On comprend, d’après des idées pareilles, qu’on serait mal venu à demander à un Turc des détails sur la vie intime du harem, sur le caractère et les mœurs des femmes musulmanes ; l’eussiez-vous connu familièrement à Paris, eût-il pris deux cents tasses de café et fumé autant de pipes sur le même divan que vous, il balbutiera, répondra d’une manière évasive, ou se fâchera tout rouge et vous évitera par la suite ; la civilisation, sous ce rapport, n’a pas fait un pas. Les seuls moyens à employer, c’est de prier quelque dame européenne bien recommandée et admise en visite dans un harem, de vous raconter fidèlement ce qu’elle aura vu. Pour un homme, il doit renoncer à connaître autre chose de la beauté turque que le domino ou ce qu’il aura pu saisir par surprise sous la bâche des arabas, derrière la fenêtre des talikas, à l’ombre des cyprès dans le cimetière, lorsque la chaleur et la solitude conseillent d’écarter un peu le voile.

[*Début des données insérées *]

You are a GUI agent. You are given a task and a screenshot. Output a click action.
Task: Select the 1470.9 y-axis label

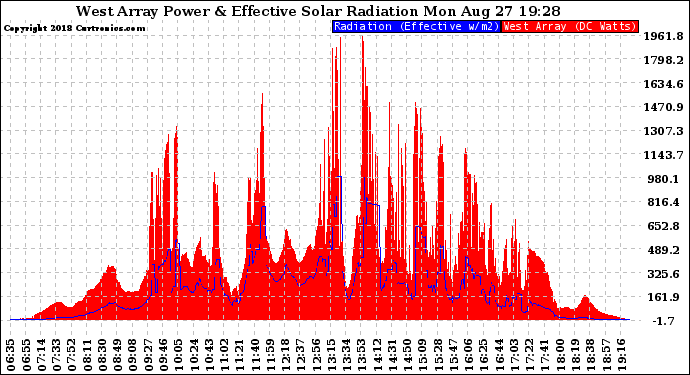point(664,107)
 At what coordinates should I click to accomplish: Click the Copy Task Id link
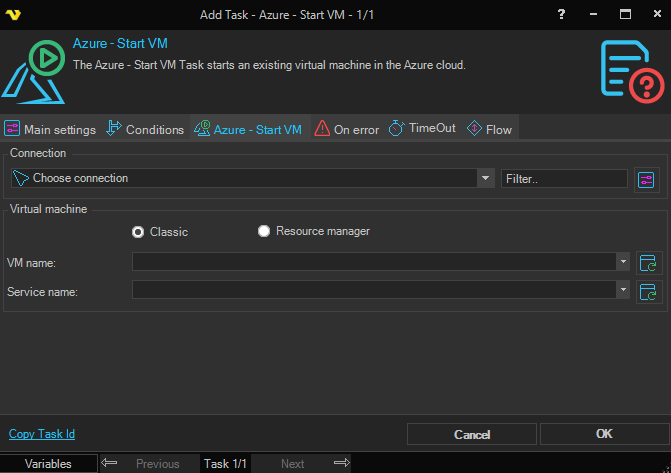pos(42,434)
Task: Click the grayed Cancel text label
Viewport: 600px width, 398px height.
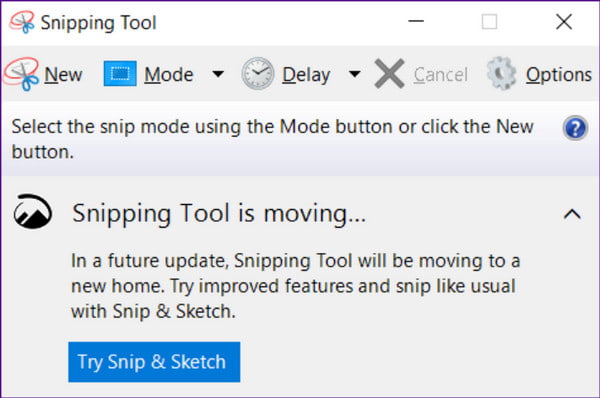Action: pyautogui.click(x=440, y=75)
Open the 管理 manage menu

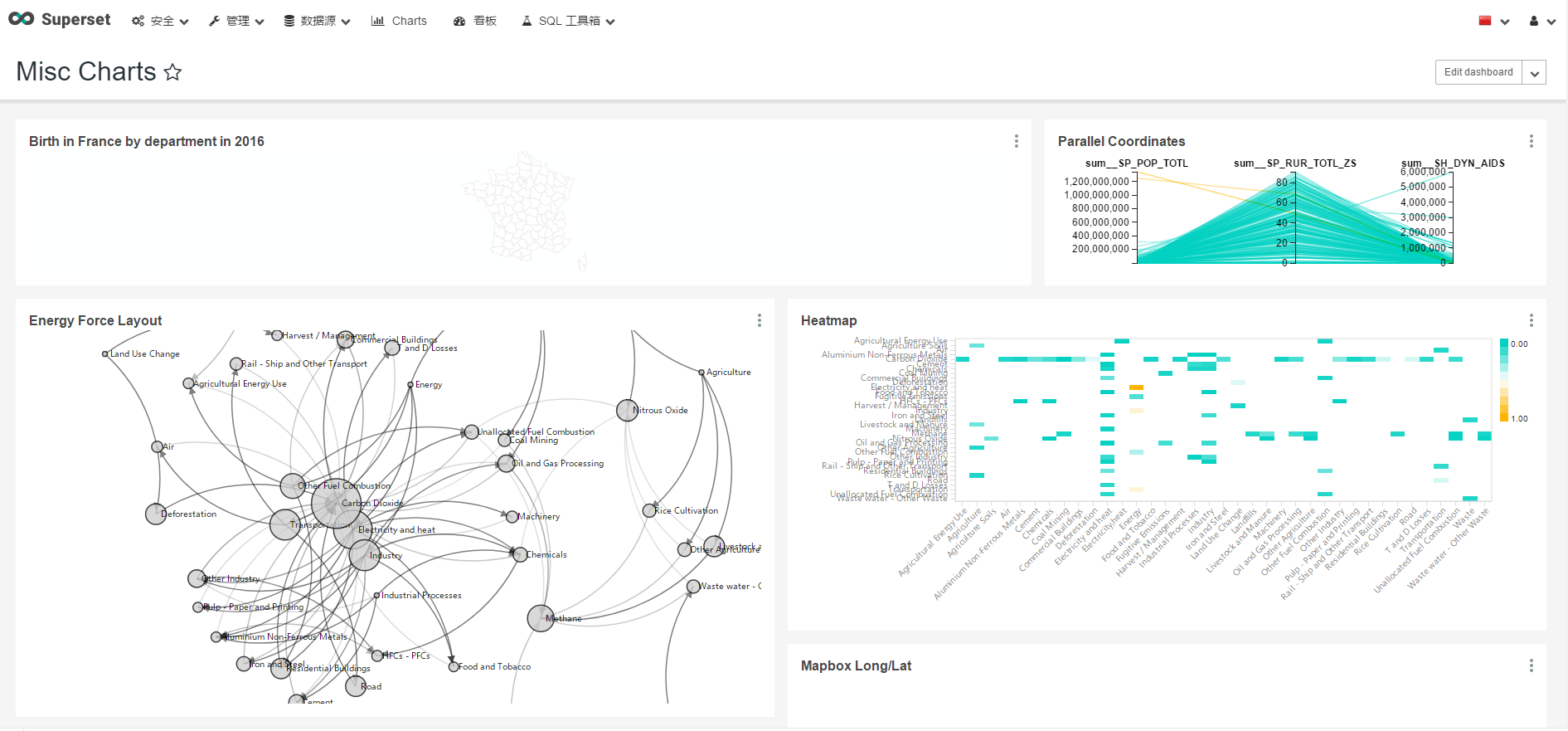click(x=236, y=22)
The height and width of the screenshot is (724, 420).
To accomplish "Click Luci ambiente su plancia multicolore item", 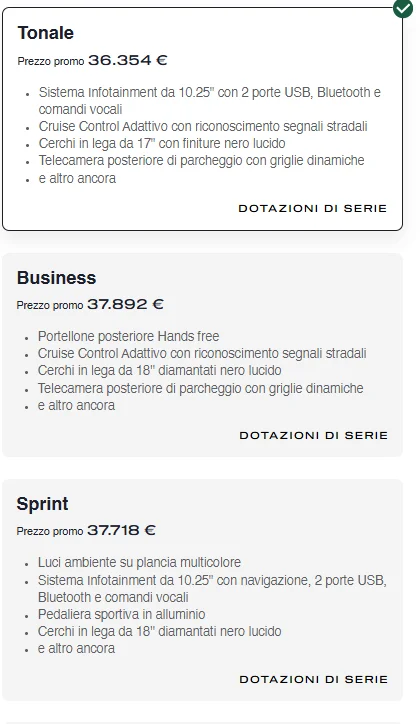I will [139, 562].
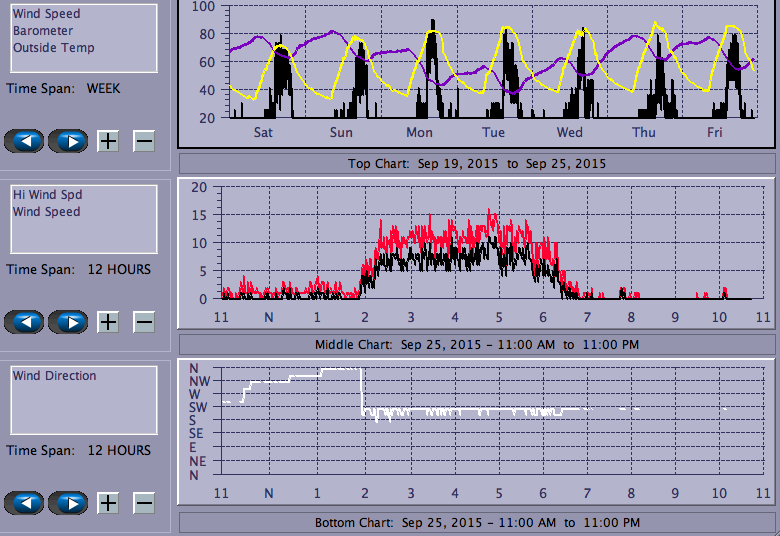Advance the middle chart with the forward arrow
Image resolution: width=780 pixels, height=536 pixels.
(68, 322)
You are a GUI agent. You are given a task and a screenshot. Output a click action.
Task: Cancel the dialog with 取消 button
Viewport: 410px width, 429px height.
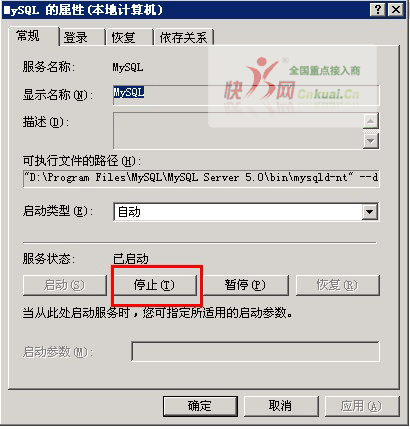coord(281,406)
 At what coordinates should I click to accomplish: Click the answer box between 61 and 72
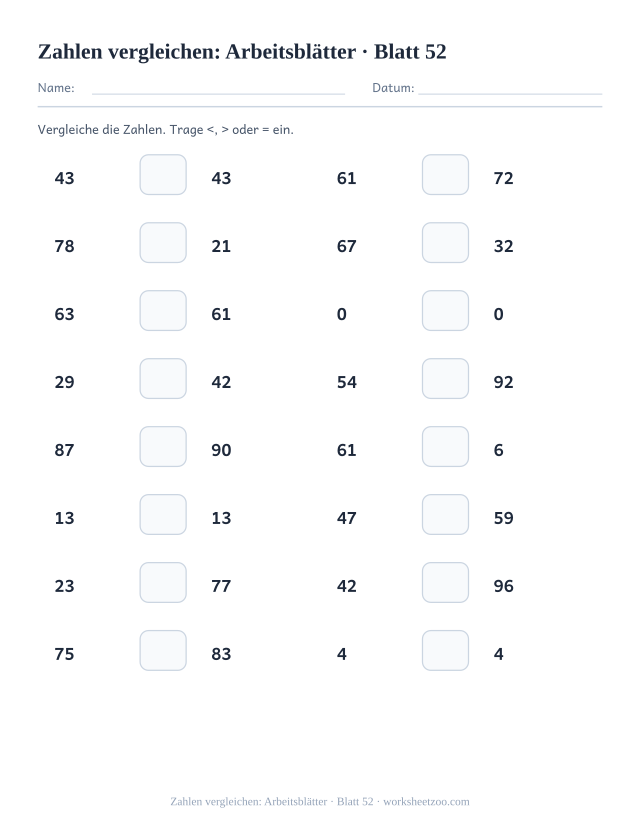445,174
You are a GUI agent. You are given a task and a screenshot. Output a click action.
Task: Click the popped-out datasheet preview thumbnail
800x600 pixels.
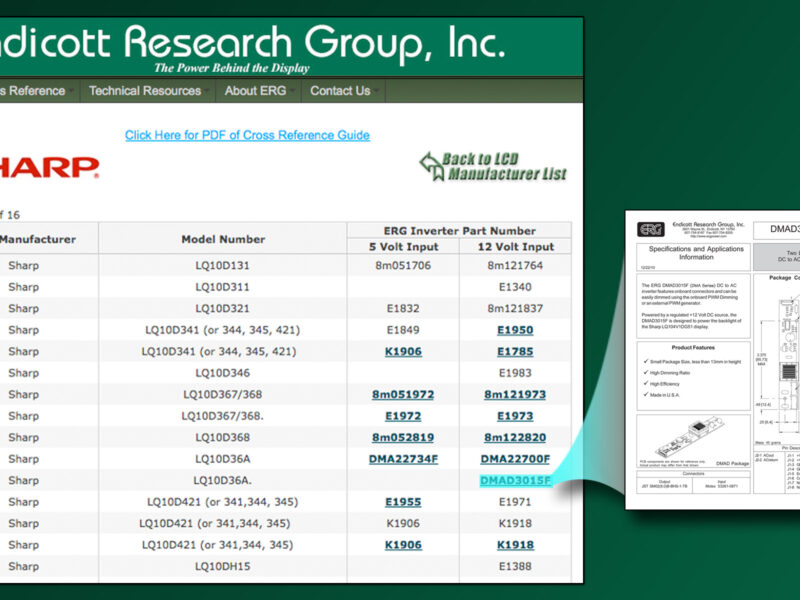[x=713, y=360]
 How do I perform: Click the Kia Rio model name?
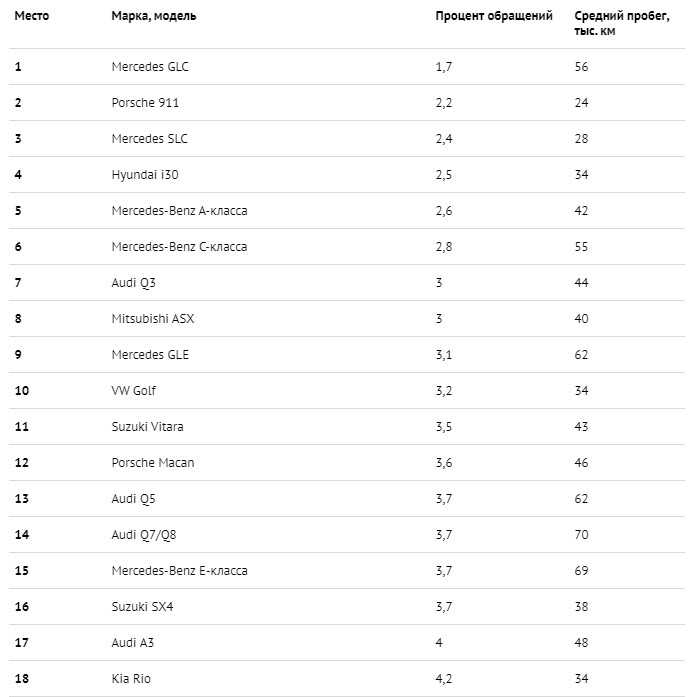point(131,679)
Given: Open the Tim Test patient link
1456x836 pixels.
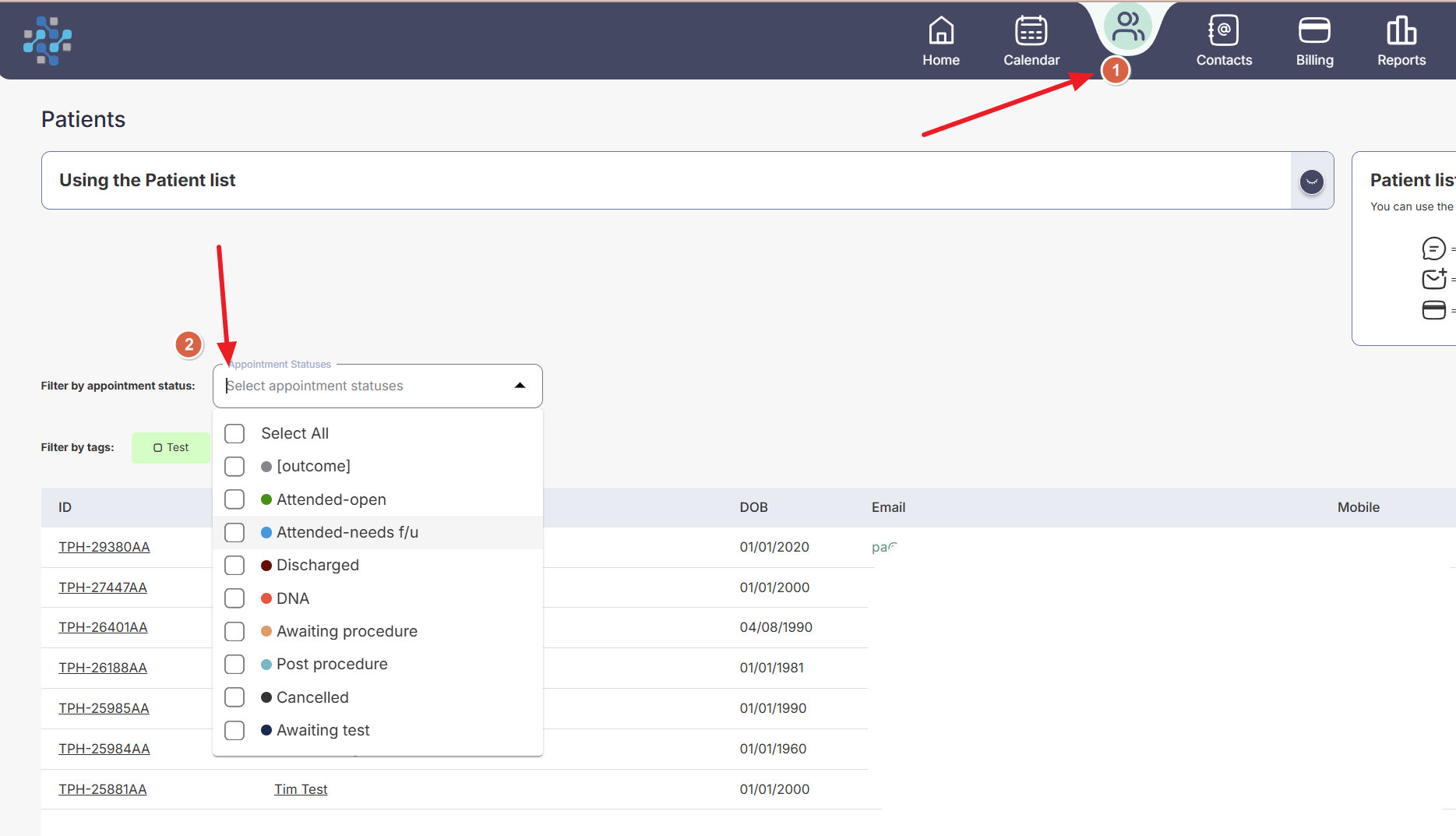Looking at the screenshot, I should pos(301,789).
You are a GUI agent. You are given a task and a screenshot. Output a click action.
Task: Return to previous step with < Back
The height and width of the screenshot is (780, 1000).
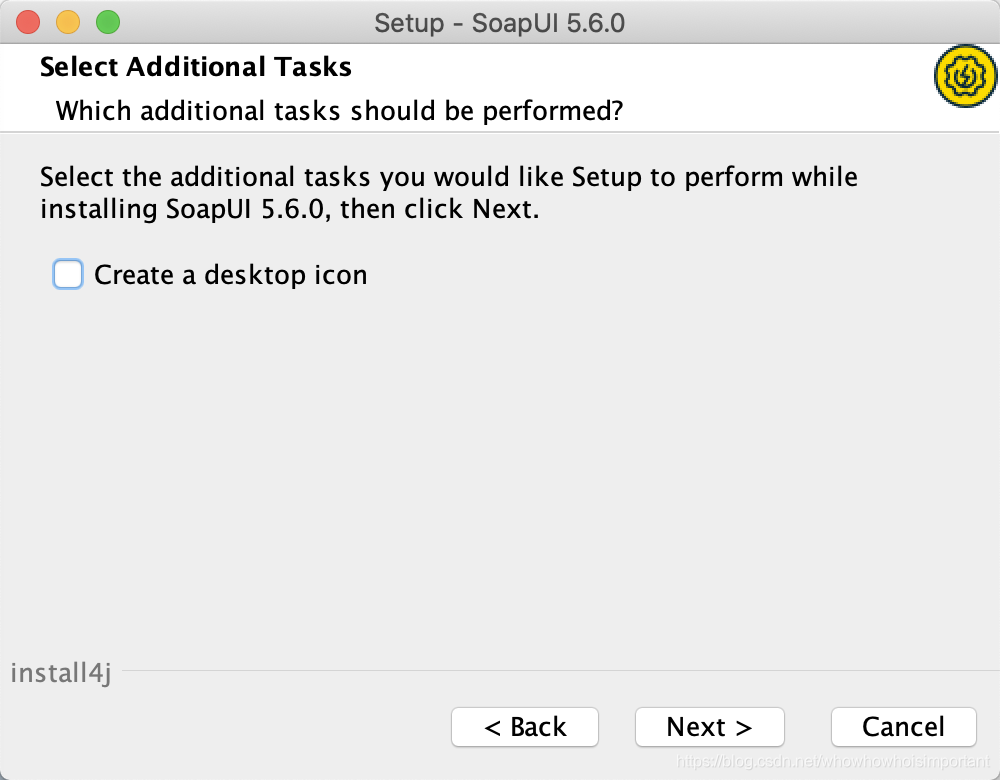[x=525, y=727]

Encore, si l’on approche trop et qu’il y ait par là quelque Turc, on s’attire des compliments de ce goût : « Chien de chrétien ! mécréant ! giaour ! que les oiseaux du ciel te souillent le menton, que la peste habite chez toi ! Que ta femme reste stérile ! » Malédiction biblique et musulmane de la plus grande gravité. Cependant cette colère est plutôt feinte que réelle, et se joue principalement pour la galerie. — Une femme, même turque, n’est jamais fâchée qu’on la regarde, et le secret de sa beauté lui pèse toujours un peu.

Aux eaux douces d’Asie, en me tenant immobile contre un arbre ou adossé à la fontaine comme quelqu’un qui s’endort dans quelque vague rêverie, j’ai pu voir plus d’un charmant profil qu’estompait à peine une vapeur de gaze, plus d’une gorge pure et blanche comme un marbre de Paros s’arrondissant sous le pli d’un feredgé entr’ouvert, tandis que l’eunuque se promenait à quelques pas ou regardait passer les bateaux à vapeur sur le Bosphore, rassuré par mon air distrait et morne.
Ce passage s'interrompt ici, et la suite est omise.